More stories behind nicknames from Hull’s trawling heyday

By Alec Gill

My project to collect the nicknames of Hull trawlermen started in around 1985, and I eventually gathered some 300. I also discovered that nicknames extended into many other areas of fishing.

This week’s selection ranges from a wartime undercover hero to a superstitious crewman with the misfortune to sail on the last trip of the Kingston Peridot.

The Duke

George Carling was a deckhand with a noble name, and many Hessle Roaders spoke about him with great respect. He had the habit of wagging his finger and saying: “Now, let me tell you…”.

His son George told me about his dad’s wartime service in Popski’s Private Army, which was similar to the SAS. It carried out various secret operations in the Western Desert against Erwin Rommel’s German army.

It surprises me that he remained a deckhand during his trawling days out of Hull, and did not work his way up the ranks.

George ‘The Duke’ Carling, seated in the middle, is shown here with three other Popski’s Private Army members during their wartime service.

Bring-’em-back-alive Bob

There are a couple of contenders for this nickname. One was Skipper Robert ‘Bob’ Grey – he was by all accounts a very nice chap, but lost three men overboard in January 1955 from the Arctic Scout H 143. She had set sail on Boxing Day for Bear Island. They were six days out from Hull when the ship took a heavy sea. Five men were washed over the side, and only two were rescued.

The other was Skipper Bob Gibbins. When I interviewed him at Hornsea in 1989, he proudly claimed that some crewmen called him ‘Bastard Bob’ as well. He admitted he ‘took great risks to get fish’, and some men were lost as a result. He was fined £300 by the Russians for poaching in their waters.

Eager (or Charlie) Teager

This was a Danish skipper with the long name of Thyge Anderson Enevoldson. Hull crewmen found it difficult to pronounce – hence his nickname.

▸ Written request A:
According to the given passage, why did the Danish skipper Thyge Anderson Enevoldson get the nickname "Eager (or Charlie) Teager"? Answer in one to three sentences.

[Data listing]
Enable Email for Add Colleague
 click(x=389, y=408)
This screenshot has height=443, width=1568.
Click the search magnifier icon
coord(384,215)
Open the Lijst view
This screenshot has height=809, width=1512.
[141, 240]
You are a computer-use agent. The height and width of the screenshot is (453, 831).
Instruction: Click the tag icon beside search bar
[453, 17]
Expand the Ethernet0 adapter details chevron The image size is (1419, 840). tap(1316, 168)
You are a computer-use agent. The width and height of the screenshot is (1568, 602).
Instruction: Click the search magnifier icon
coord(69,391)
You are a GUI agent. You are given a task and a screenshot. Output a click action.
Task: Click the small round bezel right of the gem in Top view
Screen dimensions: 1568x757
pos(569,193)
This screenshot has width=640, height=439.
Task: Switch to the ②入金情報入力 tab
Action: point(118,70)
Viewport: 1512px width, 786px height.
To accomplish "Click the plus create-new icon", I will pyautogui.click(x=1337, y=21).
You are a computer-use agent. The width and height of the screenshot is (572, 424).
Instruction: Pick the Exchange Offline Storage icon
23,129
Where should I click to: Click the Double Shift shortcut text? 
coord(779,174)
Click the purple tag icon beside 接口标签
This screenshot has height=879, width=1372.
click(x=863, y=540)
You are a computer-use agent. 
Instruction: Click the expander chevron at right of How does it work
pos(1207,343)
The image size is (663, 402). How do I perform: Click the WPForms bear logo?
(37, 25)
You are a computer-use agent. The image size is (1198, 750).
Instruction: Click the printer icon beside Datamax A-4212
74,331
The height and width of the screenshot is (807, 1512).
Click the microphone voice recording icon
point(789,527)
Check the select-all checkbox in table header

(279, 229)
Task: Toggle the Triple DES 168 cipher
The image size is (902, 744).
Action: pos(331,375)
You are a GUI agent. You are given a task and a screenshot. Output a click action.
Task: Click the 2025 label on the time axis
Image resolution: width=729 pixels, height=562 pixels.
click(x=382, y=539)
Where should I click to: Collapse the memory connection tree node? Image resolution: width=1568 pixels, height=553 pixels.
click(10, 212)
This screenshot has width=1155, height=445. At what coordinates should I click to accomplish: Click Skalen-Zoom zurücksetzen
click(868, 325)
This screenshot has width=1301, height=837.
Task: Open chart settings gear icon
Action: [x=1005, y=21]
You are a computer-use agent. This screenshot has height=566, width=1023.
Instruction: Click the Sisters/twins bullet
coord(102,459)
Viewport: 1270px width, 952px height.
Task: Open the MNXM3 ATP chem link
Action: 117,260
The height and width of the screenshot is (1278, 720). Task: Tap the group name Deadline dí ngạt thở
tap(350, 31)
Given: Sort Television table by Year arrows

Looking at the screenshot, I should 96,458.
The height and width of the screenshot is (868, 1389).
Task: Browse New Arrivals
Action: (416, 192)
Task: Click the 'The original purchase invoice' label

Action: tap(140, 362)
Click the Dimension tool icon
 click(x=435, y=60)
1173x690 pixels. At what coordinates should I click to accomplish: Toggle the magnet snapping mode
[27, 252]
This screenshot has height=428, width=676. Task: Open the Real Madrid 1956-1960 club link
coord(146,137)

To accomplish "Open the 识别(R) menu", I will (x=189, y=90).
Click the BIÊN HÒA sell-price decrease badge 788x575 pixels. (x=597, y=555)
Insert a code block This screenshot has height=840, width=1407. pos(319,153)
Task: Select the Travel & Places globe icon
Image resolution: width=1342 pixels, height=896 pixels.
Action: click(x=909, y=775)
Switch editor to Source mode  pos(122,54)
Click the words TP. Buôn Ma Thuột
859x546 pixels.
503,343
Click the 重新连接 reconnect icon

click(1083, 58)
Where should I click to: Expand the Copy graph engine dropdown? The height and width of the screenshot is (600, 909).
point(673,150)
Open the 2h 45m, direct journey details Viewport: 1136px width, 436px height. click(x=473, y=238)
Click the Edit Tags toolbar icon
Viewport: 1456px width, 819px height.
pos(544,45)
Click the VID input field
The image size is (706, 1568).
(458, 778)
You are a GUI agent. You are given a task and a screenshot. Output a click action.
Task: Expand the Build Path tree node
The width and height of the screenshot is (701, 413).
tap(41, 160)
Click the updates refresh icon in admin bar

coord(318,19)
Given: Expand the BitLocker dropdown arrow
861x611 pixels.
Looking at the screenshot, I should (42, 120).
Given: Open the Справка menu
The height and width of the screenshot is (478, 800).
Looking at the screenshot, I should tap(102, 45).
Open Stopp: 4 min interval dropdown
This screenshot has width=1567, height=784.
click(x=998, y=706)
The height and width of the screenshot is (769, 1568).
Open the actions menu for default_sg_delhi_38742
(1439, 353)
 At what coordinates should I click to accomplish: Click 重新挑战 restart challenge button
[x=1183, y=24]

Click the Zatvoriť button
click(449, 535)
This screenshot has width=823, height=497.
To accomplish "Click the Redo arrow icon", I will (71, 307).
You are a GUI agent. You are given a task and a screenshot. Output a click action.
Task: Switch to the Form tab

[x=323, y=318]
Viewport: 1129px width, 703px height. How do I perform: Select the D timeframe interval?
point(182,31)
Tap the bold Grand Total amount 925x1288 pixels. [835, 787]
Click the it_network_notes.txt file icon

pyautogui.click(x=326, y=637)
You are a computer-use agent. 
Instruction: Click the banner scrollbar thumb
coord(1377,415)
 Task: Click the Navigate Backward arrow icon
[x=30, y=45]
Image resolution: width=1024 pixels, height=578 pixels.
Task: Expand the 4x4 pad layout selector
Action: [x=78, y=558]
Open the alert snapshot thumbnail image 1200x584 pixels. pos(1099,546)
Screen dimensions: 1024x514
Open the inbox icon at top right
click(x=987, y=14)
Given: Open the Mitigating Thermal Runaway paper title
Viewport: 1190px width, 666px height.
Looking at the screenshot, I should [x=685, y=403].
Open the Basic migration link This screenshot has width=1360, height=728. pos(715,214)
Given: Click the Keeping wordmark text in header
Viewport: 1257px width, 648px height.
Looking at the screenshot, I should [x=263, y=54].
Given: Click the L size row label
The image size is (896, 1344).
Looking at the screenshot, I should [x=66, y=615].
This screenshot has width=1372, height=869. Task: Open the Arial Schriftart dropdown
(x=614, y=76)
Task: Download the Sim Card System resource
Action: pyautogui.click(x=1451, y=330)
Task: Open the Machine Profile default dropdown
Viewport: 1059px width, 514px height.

▸ Written request B:
Arrange the data listing lines as a Markdown table with the columns Row and Line, starting with the line that contains "This screenshot has width=1372, height=869." and going on through the end of the listing. Leave out blank lines.

▸ Expected answer A:
Hull crewmen found his long name, Thyge Anderson Enevoldson, difficult to pronounce, so they gave him the nickname "Eager (or Charlie) Teager".

▸ Expected answer B:
| Row | Line |
|---|---|
| 1 | This screenshot has width=1372, height=869. Task: Open the Arial Schriftart dropdown |
| 2 | (x=614, y=76) |
| 3 | Task: Download the Sim Card System resource |
| 4 | Action: pyautogui.click(x=1451, y=330) |
| 5 | Task: Open the Machine Profile default dropdown |
| 6 | Viewport: 1059px width, 514px height. |